* _WHAT TO DO_:
**A.** In the scipy.spatial thread, what kind of structure does Nathan Bell say a k-nearest neighbor query needs in order to be performed?
**B.** From the scipy.spatial thread, return the passage starting at "[SciPy-dev] [Numpy-discussion] Proposal: scipy.spatial" and ending at "typically going to be small.".

* _TEXT BLOCK_:

● ● ● ● ● ● ●

[SciPy-dev] [Numpy-discussion] Proposal: scipy.spatial

Sat Oct 4 08:57:23 EDT 2008

2008/10/4 Prabhu Ramachandran <prabhu at aero.iitb.ac.in>:
> Hi,
>
> Nathan Bell wrote:
>> On Wed, Oct 1, 2008 at 12:53 PM, Prabhu Ramachandran
>> <prabhu at aero.iitb.ac.in> wrote:
>>> I thought this was a discussion on a good API for such an algorithm
>>> (sorry if I misunderstood!).  Given that context, if this is a general
>>> purpose algorithm I'd rather not assume that the number of results is
>>> typically going to be small.
>>
>> However, you *can* assume log(k) of a k-nearest neighbor query is
>> going to be small.
>
> True.
>
>>> If there is no need for sorting and there are a large number of nearest
>>> neighbor queries (in my case there are O(N) nearest neighbor queries),
>>> this quickly adds up to an unnecessary O(N) inefficiency that I'd like
>>> to avoid.
>>
>> Although you might not sort a k-nearest neighbor query, but as Anne
>> has said, you end up needing a sorted structure (like a priority
>> queue) to perform the query itself anyway.
>
> In the context of a kd-tree, yes, but not in other contexts like the "in
> sphere" query you mention below.
>
>> The only case where not sorting makes sense is an "in sphere" query
>> where there's no need to prioritize the results.  In this case, I'd
>> still argue that the overhead of sorting isn't likely to matter.
>
> Well, in the case of the kd-tree I understand that this is not likely to
> matter.  I was under the mistaken impression that this was to be a
> common API.  I re-read the thread and understand now that this is a
> first cut for just the KDTree.

● ● ● ● ● ● ●

Dataset rows:
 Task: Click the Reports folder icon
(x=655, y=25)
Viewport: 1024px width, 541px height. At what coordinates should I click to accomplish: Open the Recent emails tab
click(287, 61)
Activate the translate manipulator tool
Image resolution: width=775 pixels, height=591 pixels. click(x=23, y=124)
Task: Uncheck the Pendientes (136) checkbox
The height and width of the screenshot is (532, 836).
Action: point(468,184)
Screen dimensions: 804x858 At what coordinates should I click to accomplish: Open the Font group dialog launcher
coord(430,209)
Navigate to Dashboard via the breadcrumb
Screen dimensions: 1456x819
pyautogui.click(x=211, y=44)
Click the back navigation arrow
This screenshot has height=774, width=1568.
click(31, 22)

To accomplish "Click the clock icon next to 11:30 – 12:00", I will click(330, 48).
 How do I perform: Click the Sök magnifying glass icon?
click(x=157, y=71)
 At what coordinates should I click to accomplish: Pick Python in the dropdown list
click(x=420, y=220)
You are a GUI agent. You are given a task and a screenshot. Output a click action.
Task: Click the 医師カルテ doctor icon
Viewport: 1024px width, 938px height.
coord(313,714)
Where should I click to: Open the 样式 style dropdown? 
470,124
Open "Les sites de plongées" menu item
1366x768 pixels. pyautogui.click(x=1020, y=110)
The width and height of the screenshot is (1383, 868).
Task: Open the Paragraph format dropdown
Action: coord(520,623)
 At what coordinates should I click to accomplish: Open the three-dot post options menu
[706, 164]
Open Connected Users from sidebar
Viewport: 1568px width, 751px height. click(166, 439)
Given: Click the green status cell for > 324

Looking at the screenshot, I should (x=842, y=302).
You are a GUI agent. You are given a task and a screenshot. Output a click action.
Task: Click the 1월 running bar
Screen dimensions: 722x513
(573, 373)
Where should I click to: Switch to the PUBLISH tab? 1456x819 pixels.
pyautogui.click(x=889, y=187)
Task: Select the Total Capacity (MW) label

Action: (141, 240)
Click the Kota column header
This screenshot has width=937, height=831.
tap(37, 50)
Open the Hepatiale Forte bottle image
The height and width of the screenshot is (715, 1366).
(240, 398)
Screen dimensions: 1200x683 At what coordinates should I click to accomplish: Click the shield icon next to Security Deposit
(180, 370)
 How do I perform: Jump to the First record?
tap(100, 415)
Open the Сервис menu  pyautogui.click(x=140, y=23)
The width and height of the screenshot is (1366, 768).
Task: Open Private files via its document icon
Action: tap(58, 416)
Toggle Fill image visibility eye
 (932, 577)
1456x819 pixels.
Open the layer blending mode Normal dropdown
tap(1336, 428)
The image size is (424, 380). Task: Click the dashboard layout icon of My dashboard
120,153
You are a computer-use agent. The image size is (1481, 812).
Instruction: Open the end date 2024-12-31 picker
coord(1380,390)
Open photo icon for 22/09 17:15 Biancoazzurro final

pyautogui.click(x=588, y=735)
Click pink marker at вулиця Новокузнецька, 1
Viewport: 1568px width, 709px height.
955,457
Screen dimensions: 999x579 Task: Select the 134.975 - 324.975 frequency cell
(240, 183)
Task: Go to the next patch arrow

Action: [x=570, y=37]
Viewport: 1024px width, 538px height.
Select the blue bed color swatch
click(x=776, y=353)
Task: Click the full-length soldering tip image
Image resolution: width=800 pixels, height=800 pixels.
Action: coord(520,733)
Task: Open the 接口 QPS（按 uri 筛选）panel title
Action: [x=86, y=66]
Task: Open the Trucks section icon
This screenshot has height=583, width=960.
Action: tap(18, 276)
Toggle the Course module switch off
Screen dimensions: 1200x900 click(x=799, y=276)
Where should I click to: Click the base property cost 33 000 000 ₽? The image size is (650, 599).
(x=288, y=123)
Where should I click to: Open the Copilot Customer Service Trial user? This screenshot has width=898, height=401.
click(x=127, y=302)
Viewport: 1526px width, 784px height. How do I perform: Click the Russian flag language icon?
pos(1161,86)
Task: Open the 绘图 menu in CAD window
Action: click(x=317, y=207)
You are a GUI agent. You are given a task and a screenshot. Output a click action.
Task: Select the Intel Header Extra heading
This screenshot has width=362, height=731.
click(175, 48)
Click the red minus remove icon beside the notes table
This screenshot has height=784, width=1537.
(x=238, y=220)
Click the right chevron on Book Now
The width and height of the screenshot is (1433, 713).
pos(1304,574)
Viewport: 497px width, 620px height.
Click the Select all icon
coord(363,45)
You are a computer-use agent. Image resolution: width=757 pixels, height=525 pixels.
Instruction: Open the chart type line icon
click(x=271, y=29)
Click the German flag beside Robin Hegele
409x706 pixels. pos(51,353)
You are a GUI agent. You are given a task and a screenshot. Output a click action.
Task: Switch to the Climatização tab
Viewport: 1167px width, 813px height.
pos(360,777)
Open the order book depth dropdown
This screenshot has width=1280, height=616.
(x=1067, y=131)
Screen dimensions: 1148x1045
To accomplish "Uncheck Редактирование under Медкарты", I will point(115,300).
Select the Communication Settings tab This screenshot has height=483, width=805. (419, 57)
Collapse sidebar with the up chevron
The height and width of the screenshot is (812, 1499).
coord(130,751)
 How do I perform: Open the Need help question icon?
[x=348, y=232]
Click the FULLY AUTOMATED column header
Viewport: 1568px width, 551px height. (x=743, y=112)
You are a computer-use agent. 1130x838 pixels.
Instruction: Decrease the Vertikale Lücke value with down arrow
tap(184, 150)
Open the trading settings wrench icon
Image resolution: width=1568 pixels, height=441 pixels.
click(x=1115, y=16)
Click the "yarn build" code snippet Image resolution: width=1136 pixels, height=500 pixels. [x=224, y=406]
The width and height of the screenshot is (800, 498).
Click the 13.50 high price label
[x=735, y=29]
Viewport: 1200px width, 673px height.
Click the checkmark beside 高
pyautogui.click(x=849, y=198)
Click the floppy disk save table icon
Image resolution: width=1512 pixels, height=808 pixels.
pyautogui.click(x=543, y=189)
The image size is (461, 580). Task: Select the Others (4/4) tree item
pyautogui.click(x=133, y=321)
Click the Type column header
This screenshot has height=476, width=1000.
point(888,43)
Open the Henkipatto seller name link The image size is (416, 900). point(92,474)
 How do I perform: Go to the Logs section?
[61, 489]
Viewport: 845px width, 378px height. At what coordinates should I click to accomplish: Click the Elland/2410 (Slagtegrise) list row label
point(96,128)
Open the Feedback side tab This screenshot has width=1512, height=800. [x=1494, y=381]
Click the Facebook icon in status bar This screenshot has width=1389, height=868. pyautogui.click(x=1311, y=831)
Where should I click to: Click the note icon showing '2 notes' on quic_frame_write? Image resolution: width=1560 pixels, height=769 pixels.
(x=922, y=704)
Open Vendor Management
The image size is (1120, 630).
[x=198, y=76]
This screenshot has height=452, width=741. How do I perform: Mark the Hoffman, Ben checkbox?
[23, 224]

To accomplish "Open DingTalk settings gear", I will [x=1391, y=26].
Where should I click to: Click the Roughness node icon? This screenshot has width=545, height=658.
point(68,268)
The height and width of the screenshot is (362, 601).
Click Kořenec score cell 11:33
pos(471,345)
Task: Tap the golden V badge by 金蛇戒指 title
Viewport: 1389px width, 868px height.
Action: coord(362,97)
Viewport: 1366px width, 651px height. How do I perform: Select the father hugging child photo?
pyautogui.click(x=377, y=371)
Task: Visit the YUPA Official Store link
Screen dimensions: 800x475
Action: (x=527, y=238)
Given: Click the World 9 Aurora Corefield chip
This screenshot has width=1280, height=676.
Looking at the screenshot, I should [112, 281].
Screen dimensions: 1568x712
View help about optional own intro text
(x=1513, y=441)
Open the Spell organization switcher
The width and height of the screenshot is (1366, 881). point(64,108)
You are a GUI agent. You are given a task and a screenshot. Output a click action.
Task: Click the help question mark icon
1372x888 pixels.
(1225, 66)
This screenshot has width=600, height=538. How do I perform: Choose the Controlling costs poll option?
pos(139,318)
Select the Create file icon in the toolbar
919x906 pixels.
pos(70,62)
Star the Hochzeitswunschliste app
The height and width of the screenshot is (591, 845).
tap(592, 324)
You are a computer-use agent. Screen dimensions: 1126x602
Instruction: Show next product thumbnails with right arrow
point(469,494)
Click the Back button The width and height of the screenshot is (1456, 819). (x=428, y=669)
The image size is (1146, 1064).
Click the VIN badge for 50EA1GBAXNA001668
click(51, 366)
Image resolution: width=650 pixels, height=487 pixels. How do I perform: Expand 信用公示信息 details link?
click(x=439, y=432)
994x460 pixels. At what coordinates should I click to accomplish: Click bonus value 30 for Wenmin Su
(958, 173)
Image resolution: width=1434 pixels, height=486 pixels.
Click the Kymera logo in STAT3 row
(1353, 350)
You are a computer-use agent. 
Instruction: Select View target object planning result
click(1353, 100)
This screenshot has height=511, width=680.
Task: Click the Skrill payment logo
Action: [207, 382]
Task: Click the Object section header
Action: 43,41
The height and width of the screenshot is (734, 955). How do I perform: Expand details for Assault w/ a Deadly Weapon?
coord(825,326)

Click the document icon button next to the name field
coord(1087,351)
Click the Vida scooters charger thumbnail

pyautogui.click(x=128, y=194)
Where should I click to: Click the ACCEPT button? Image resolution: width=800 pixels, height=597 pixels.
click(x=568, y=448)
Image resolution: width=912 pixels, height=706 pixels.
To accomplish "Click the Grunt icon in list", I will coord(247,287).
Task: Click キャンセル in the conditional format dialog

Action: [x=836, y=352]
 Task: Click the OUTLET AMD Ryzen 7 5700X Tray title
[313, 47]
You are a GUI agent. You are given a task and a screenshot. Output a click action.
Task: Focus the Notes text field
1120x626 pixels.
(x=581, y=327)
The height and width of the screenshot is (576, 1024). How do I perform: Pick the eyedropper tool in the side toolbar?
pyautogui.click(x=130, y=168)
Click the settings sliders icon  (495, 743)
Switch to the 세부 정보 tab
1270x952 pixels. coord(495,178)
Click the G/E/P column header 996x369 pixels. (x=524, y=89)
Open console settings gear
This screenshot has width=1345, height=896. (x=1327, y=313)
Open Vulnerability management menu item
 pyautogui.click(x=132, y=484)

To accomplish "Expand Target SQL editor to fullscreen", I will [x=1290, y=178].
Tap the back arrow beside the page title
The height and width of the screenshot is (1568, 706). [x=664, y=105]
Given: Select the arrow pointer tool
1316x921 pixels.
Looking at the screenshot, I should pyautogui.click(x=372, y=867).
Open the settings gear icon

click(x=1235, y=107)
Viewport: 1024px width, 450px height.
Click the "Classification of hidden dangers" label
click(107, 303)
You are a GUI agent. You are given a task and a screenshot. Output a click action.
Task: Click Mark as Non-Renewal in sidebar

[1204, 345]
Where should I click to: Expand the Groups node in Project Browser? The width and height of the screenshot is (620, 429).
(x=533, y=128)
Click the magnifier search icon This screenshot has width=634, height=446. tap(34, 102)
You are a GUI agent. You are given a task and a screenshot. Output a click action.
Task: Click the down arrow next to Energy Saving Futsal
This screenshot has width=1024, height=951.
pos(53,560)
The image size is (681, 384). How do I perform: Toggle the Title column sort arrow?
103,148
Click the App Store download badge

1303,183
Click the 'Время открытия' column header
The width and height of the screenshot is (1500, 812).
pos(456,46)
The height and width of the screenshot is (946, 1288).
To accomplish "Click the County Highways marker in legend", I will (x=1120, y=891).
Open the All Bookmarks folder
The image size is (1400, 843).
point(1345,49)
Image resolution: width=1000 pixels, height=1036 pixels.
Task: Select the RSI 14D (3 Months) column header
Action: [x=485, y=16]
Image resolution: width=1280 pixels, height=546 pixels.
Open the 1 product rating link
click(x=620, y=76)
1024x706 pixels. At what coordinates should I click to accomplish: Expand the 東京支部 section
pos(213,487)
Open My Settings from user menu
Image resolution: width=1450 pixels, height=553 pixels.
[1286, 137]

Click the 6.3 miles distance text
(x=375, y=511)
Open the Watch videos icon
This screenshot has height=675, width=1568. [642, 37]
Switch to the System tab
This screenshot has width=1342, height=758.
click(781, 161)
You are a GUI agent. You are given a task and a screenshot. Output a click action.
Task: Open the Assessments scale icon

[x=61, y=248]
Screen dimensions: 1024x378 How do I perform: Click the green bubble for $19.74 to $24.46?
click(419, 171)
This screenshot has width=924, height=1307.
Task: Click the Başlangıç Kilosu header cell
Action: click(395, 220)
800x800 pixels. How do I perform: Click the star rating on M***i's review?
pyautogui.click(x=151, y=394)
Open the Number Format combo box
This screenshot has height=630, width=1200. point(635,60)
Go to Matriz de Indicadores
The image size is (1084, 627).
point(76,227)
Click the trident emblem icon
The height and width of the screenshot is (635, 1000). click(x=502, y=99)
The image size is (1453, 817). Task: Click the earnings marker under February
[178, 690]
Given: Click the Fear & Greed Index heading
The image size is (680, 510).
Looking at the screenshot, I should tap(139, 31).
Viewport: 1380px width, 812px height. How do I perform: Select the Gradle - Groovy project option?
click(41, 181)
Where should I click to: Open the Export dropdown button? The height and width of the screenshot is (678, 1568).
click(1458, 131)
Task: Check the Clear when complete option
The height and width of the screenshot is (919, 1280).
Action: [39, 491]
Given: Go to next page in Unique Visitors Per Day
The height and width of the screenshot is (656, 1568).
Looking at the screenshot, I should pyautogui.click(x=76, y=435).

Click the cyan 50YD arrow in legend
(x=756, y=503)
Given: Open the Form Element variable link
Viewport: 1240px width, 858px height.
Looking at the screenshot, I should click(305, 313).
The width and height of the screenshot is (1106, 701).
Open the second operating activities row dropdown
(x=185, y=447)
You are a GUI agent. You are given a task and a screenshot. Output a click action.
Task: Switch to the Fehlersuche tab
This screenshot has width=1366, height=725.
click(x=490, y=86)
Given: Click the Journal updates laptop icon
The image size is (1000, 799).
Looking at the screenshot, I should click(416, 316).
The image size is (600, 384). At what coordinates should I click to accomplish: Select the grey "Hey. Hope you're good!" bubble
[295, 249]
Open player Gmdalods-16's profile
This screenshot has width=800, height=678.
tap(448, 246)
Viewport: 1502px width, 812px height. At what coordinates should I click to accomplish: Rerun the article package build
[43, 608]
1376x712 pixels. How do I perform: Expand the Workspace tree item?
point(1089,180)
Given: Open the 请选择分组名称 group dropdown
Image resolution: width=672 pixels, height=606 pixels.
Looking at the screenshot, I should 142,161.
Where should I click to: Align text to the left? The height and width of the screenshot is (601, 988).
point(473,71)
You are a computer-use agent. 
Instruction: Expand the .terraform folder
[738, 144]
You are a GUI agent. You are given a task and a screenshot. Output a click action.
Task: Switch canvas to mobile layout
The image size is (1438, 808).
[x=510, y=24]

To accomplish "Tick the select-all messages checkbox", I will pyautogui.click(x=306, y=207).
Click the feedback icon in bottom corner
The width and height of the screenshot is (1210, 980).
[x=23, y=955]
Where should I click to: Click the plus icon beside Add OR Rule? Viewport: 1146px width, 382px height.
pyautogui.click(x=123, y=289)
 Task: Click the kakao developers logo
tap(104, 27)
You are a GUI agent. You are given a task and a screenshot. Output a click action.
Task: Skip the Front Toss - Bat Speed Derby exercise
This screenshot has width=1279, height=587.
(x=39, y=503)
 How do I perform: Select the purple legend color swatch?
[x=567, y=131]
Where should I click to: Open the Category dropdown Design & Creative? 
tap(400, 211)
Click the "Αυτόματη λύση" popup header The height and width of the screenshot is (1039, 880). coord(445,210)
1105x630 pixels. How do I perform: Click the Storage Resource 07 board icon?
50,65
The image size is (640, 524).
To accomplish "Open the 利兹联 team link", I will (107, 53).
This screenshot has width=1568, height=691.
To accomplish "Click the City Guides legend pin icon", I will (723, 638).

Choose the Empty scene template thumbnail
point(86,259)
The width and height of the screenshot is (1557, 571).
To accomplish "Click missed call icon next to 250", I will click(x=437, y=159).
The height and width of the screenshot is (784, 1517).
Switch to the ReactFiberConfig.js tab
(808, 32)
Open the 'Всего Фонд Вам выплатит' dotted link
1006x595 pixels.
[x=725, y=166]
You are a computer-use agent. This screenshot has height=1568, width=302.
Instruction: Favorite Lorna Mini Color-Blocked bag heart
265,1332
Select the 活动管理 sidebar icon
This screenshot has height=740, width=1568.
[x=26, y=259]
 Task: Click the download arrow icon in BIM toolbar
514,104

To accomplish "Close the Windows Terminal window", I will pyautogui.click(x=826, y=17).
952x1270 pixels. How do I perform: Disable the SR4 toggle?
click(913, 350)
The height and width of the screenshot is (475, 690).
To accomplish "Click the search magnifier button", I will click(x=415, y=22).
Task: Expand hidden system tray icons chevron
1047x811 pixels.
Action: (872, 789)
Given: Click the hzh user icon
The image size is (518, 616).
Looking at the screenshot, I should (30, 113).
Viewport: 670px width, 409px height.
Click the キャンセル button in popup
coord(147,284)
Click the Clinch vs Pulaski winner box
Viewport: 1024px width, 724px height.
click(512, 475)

● ● ● ● ● ● ●

* _SOLUTIONS BELOW_:
**A.** A sorted structure, such as a priority queue.

**B.**
[SciPy-dev] [Numpy-discussion] Proposal: scipy.spatial

Sat Oct 4 08:57:23 EDT 2008

2008/10/4 Prabhu Ramachandran <prabhu at aero.iitb.ac.in>:
> Hi,
>
> Nathan Bell wrote:
>> On Wed, Oct 1, 2008 at 12:53 PM, Prabhu Ramachandran
>> <prabhu at aero.iitb.ac.in> wrote:
>>> I thought this was a discussion on a good API for such an algorithm
>>> (sorry if I misunderstood!).  Given that context, if this is a general
>>> purpose algorithm I'd rather not assume that the number of results is
>>> typically going to be small.